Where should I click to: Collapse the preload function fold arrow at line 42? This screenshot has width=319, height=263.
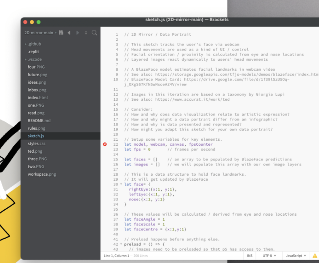(x=121, y=244)
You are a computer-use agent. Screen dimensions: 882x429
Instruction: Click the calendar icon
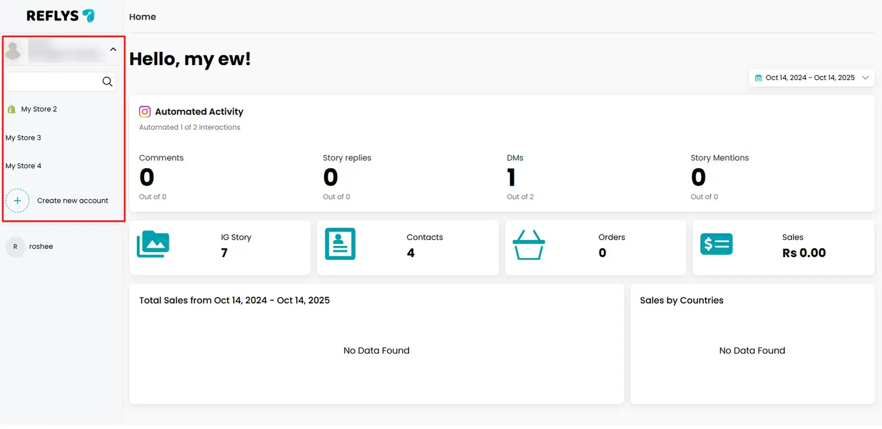click(x=758, y=78)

|---|

Exercise
Word-for-word copy, no pictures: write out the entries above in full.

The answer
Where should I click to: Collapse the preload function fold arrow at line 42? This screenshot has width=319, height=263.
(x=121, y=244)
You are a computer-use agent. Screen dimensions: 882x429
Instruction: Click the calendar icon
click(x=758, y=78)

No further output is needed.